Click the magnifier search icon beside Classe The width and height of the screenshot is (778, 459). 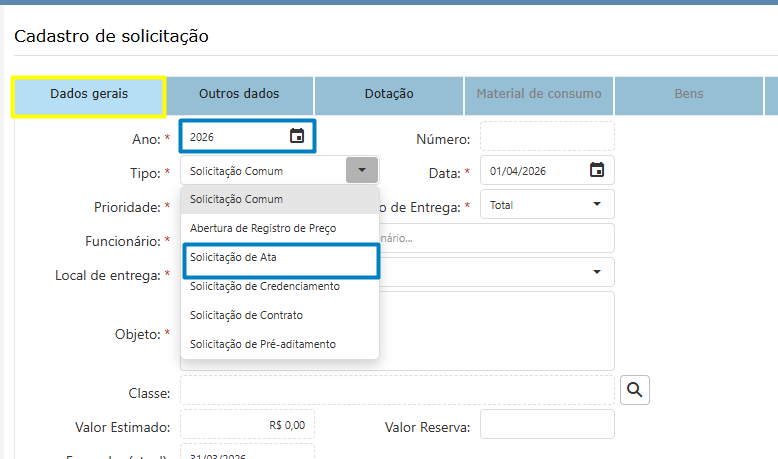635,390
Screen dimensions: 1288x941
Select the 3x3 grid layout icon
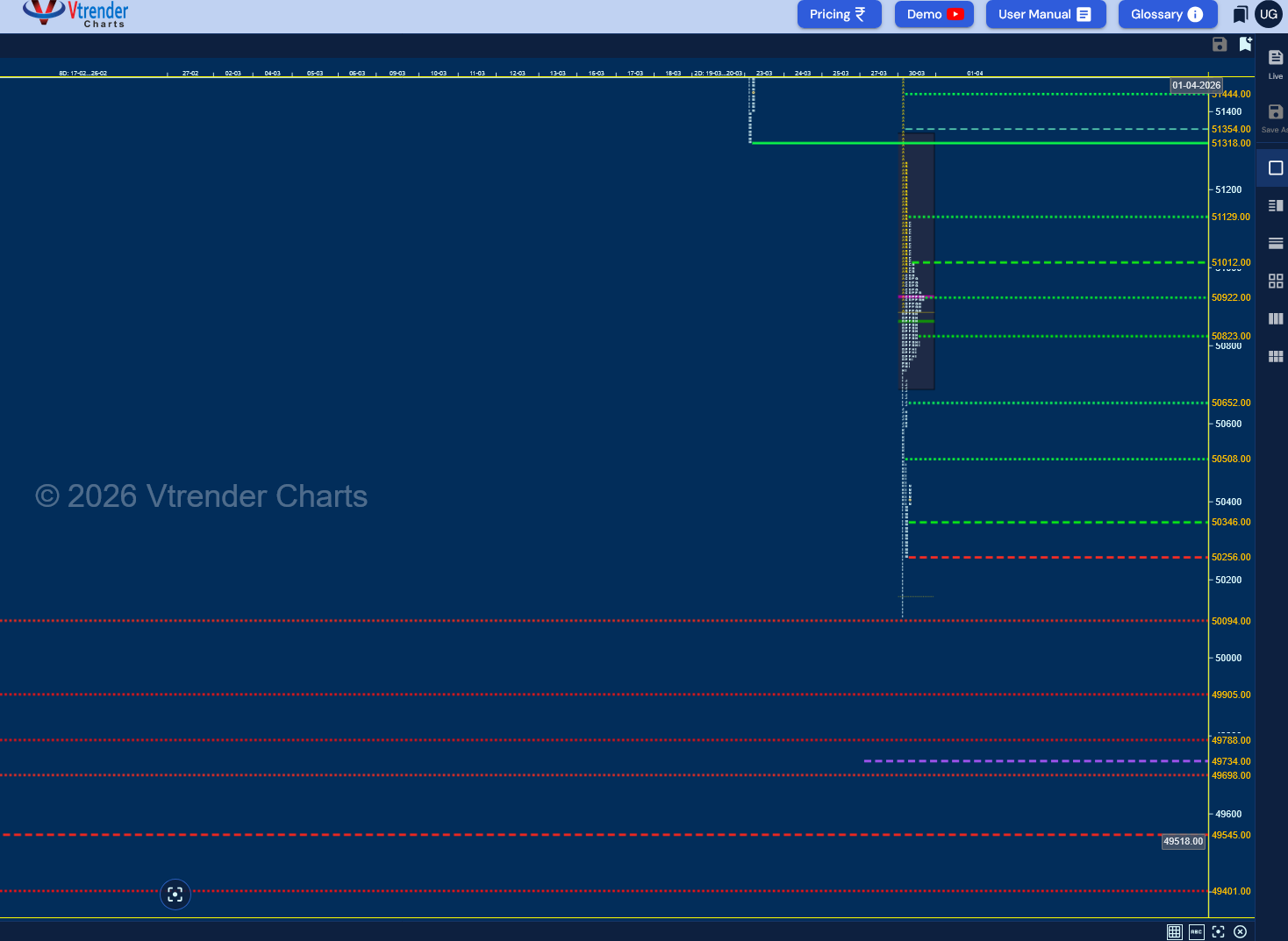[1275, 356]
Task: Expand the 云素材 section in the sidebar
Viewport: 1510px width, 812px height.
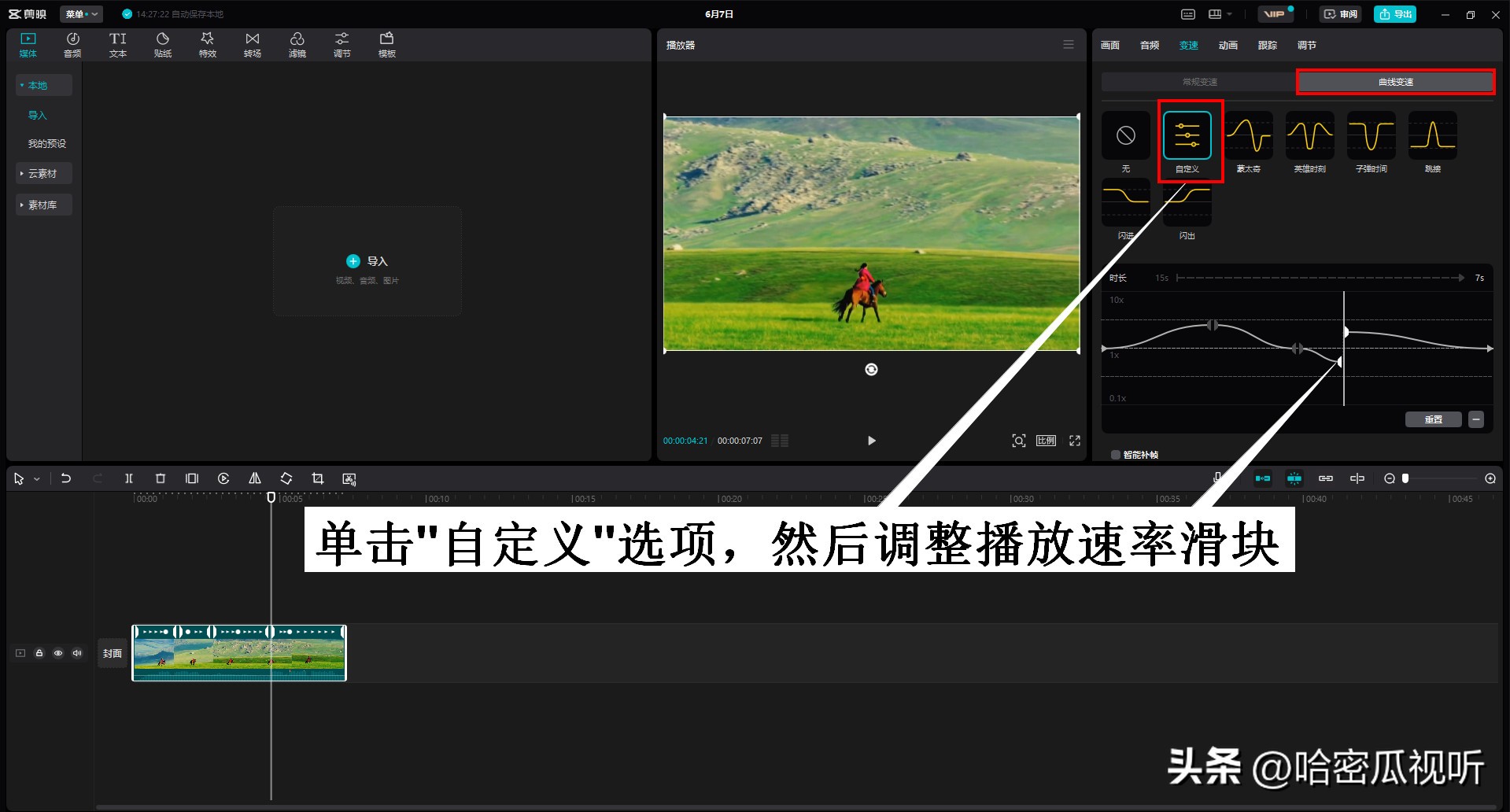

★ ★ ★ ★

**WHAT IS BEING ASKED:** Please copy the material again, starting with the line that contains "Screen dimensions: 1288x941" and continuing through the end of the material, leaving out the pictures.

**OUTPUT OF THE TASK:**
Screen dimensions: 1288x941
Select the 3x3 grid layout icon
[1275, 356]
Task: Expand the 云素材 section in the sidebar
Viewport: 1510px width, 812px height.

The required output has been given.